### 実施する課題
A – 高次脳機能障害についての抜粋本文から、「健常者にも同じような部分はあ」で始まり「う感じるか気になると語った。」まで続く部分をそのまま書き写すこと。
B – 高次脳機能障害についての抜粋本文をもとに、次の問いに答えること。
(i) 第2節の題は何か。
(ii) フィールドワークで気づいたこととして、本人たちは何についてあまり自分から進んで話さないとされているか。
(iii) Bさんは将来について何が気になると語ったか。

::: 抜粋本文

郷自身、いまの状況に耐えられなくなってきていた。
(鈴木,2006:102)
健常者にも同じような部分はあるのだろう。しかしそれをコントロールできないのが高次脳機能障害者であり、どんな人の中にも回復の語りは消えずに残っているのではないだろうか。
第2節 過去と今と未来
フィールドワークで気づいたことであるが、本人たちは自分から将来について進んで話すことがあまりない。その点が非常に気になったのでインタビューにおいて訪ねてみた。Aさんは以下のように語った。
みんな結婚もしたいと思うし、あの若い子たち(本人)は若い女の子いるとこに行ったらすごい興味もあるし、若い子とも知り合いたいし、そういうが思っとると思うよ。だけども、今の自分では無理やいうのもあるんね。だけど、どれだけそこに近いようなふうに持ってけばいいのかというのは親も考えるね。うちの息子が結婚したときに、最後まで「俺は結婚できない」いうて、そういう人格ではない言うて。(中略)思いはみんな健康な人と一緒やと思う。そこに自分のハンディキャップがあるから諦めがあるというか声に出さないというか。思ってることは一緒やと思う。ちゃんと自分が高次脳機能障害だと分かってる人はね。
実際インタビューを行ってみると、Aさんが言うように、諦めや挫折を抱え、将来を進んで語らない人もいた。しかしその形にも様々なものがあり、障害の内容や性格によって個人差のあるものだと感じた。
●制限される将来、不安
「将来について考えてみたとき、したいこと、不安なこと、何かあれば教えてください」という問いに対して、Cさんは「なりたい仕事がある。でもその仕事をするにはある程度条件がいるとか。そういうときに、ちょっと大変かもってありますね。(中略)でもそこで立ち止まってもどうにもならないと思いますし。」と、ある程度希望が制限される事実を感じながらも、そこで立ち止まらない、と語っている。Bさんは将来自分の子供が大きくなったときに、自分の障害を理解できるようになった時に子供がそのことをどう感じるか気になると語った。

::::::
::: データ

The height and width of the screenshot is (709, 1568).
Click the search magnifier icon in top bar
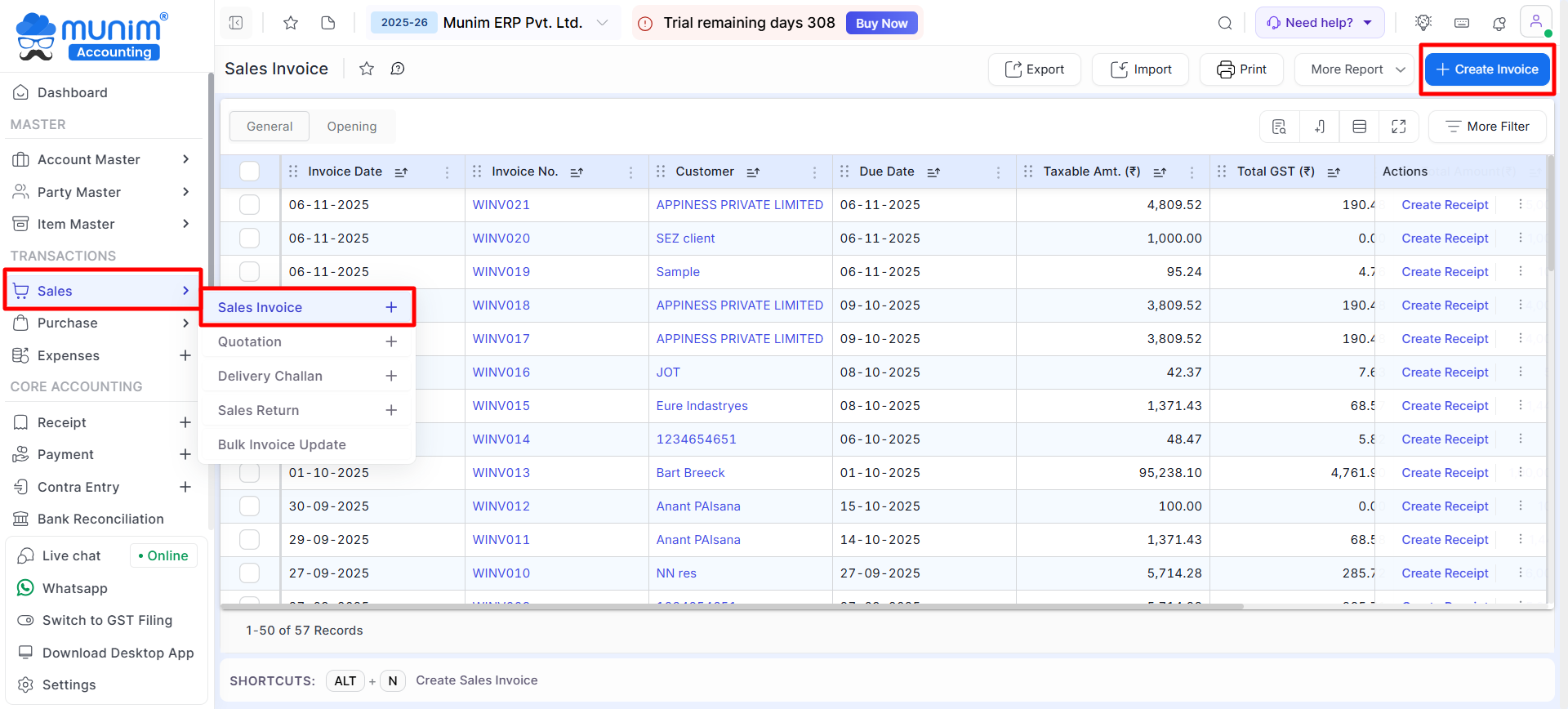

::::::

### 回答内容
A –
健常者にも同じような部分はあるのだろう。しかしそれをコントロールできないのが高次脳機能障害者であり、どんな人の中にも回復の語りは消えずに残っているのではないだろうか。
第2節 過去と今と未来
フィールドワークで気づいたことであるが、本人たちは自分から将来について進んで話すことがあまりない。その点が非常に気になったのでインタビューにおいて訪ねてみた。Aさんは以下のように語った。
みんな結婚もしたいと思うし、あの若い子たち(本人)は若い女の子いるとこに行ったらすごい興味もあるし、若い子とも知り合いたいし、そういうが思っとると思うよ。だけども、今の自分では無理やいうのもあるんね。だけど、どれだけそこに近いようなふうに持ってけばいいのかというのは親も考えるね。うちの息子が結婚したときに、最後まで「俺は結婚できない」いうて、そういう人格ではない言うて。(中略)思いはみんな健康な人と一緒やと思う。そこに自分のハンディキャップがあるから諦めがあるというか声に出さないというか。思ってることは一緒やと思う。ちゃんと自分が高次脳機能障害だと分かってる人はね。
実際インタビューを行ってみると、Aさんが言うように、諦めや挫折を抱え、将来を進んで語らない人もいた。しかしその形にも様々なものがあり、障害の内容や性格によって個人差のあるものだと感じた。
●制限される将来、不安
「将来について考えてみたとき、したいこと、不安なこと、何かあれば教えてください」という問いに対して、Cさんは「なりたい仕事がある。でもその仕事をするにはある程度条件がいるとか。そういうときに、ちょっと大変かもってありますね。(中略)でもそこで立ち止まってもどうにもならないと思いますし。」と、ある程度希望が制限される事実を感じながらも、そこで立ち止まらない、と語っている。Bさんは将来自分の子供が大きくなったときに、自分の障害を理解できるようになった時に子供がそのことをどう感じるか気になると語った。

B –
(i) 過去と今と未来
(ii) 将来について
(iii) 将来自分の子供が大きくなり、自分の障害を理解できるようになった時に、子供がそのことをどう感じるか